ATHENS—City Plaza Hotel is no longer a hotel. As a business, it shuttered years ago. But the abandoned seven-story building with faux art deco charms is now home to about 400 people. They’re made up of two groups: Greek anarcho-communist activists, and people who have fled war, poverty, or persecution in Muslim-majority countries.
Bustling with political activity, City Plaza is now a squat organized like a radically egalitarian co-op. When I visited last October, I found the chaotic buzz and aesthetic of a college dorm: cheap furniture, music from competing speakers, walls lined with political posters, and sign-up sheets for an open mic night and shifts in the kitchen or nursery. Large portraits throughout the building featured the faces of the residents passing before me: men and women who chatted in Farsi, Arabic, Urdu, and English. A gleeful herd of children roared up and down the stairs as a smiling Kurdish toddler trailed them, determined to keep up despite the makeshift prosthetic replacing her left foot, which she lost in a bombing.

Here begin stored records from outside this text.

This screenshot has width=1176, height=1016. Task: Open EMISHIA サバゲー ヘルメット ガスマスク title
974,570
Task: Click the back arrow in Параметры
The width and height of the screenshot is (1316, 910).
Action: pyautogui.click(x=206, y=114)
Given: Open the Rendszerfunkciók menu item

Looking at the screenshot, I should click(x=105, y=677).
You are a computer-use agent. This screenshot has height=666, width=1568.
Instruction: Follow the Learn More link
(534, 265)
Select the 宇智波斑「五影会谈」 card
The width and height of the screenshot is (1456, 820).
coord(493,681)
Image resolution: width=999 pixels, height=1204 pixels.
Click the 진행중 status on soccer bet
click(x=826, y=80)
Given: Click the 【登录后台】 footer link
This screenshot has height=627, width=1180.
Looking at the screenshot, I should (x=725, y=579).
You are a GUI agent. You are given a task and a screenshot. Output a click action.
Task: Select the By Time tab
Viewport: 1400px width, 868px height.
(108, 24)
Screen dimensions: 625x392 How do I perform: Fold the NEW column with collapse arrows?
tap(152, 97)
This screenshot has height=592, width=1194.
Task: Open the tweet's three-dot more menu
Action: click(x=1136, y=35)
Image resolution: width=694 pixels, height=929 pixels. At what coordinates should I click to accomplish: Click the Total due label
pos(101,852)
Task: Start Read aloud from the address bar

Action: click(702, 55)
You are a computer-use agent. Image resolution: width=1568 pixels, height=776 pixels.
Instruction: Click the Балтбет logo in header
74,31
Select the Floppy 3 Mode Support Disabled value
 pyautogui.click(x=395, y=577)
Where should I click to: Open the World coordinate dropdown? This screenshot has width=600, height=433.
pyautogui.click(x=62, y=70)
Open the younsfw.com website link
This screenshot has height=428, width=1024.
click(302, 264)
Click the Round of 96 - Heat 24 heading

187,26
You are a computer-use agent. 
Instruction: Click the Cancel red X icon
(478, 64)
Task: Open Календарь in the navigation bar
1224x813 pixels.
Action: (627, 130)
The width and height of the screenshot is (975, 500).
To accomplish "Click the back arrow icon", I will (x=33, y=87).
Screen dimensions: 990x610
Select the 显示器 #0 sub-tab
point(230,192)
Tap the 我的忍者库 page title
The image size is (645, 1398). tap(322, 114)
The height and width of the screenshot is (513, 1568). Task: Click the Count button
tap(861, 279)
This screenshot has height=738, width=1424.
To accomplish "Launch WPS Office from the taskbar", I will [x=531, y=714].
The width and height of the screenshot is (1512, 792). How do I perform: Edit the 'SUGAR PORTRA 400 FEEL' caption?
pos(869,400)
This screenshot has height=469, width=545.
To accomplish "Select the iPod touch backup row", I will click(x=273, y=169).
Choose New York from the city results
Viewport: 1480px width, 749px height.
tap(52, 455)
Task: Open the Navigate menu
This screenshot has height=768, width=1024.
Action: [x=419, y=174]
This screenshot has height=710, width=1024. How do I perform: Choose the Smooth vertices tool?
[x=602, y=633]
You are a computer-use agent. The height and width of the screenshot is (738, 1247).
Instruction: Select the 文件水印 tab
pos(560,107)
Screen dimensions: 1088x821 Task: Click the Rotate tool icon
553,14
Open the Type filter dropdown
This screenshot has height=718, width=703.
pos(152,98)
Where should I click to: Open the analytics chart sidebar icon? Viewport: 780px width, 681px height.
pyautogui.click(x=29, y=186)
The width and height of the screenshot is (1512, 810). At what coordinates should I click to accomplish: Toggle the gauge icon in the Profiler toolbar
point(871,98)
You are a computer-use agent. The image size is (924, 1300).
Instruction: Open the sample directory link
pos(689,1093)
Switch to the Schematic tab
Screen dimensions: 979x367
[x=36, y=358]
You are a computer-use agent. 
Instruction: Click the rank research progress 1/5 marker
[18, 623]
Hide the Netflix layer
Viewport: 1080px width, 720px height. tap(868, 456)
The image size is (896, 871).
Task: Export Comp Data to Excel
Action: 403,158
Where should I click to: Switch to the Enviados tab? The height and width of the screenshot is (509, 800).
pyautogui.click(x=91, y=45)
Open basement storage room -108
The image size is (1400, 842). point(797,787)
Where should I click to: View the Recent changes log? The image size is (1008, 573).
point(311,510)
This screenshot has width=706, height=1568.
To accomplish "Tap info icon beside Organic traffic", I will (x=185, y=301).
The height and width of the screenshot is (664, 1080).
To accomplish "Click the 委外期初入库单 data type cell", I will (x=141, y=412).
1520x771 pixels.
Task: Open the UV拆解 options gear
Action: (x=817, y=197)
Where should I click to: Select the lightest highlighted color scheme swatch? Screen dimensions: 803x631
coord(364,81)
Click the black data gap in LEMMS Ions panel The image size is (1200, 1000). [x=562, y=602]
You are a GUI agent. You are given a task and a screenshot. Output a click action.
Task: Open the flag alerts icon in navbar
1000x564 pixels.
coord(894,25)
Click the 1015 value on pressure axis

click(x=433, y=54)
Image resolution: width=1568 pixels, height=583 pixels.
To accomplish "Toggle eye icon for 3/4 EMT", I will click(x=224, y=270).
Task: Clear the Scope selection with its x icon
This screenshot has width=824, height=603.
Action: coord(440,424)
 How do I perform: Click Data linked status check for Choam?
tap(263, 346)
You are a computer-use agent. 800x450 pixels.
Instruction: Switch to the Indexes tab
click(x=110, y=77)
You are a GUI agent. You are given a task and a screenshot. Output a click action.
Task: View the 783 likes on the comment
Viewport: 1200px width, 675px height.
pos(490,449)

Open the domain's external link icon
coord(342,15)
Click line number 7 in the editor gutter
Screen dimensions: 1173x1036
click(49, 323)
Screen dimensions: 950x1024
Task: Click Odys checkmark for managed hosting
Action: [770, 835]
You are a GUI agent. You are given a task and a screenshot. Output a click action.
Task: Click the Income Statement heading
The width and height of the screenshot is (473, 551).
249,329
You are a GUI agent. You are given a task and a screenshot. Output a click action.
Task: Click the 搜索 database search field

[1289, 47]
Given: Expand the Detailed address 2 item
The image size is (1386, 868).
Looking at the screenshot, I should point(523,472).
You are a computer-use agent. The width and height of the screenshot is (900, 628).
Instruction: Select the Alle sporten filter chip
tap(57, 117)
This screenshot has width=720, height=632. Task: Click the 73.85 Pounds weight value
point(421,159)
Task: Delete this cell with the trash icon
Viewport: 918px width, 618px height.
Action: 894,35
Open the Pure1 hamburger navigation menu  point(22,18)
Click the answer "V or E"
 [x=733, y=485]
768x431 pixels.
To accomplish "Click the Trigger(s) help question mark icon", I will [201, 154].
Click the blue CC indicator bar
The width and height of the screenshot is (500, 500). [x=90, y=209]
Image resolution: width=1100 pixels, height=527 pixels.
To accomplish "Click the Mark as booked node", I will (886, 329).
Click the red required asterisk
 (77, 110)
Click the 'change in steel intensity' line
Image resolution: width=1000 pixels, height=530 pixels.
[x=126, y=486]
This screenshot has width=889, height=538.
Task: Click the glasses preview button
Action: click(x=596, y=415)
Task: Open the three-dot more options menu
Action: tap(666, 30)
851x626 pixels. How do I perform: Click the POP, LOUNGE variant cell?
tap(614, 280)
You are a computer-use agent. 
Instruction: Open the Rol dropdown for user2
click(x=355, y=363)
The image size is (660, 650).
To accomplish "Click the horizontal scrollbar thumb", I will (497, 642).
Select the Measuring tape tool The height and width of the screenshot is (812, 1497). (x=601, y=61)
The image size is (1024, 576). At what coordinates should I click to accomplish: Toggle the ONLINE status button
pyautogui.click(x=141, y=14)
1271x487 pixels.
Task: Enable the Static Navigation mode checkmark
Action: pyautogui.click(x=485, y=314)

In the cafeteria, a noisy house meeting was conducted in English, with people seated by language around blue Formica tables. Through designated translators, residents made slow, laborious, collective decisions about mundane problems, like how to manage nosy children who cannot differentiate between the hotel’s common areas and its private bedroom-apartments. Wafts of curry stew crept into the cafeteria each time the adjacent kitchen door swung open. Christian Herrera, a Greek man wearing black Adidas sneakers and a cut-off Korn T-shirt that revealed tattooed arms, looked weary from molding chickpea batter into falafels. But, he told me, “We are a model for the rest of Europe and outside of Europe. Lots of people come here to see how we do things.” Angela Davis, the distinguished African American civil rights activist and Marxist feminist scholar, visited in December.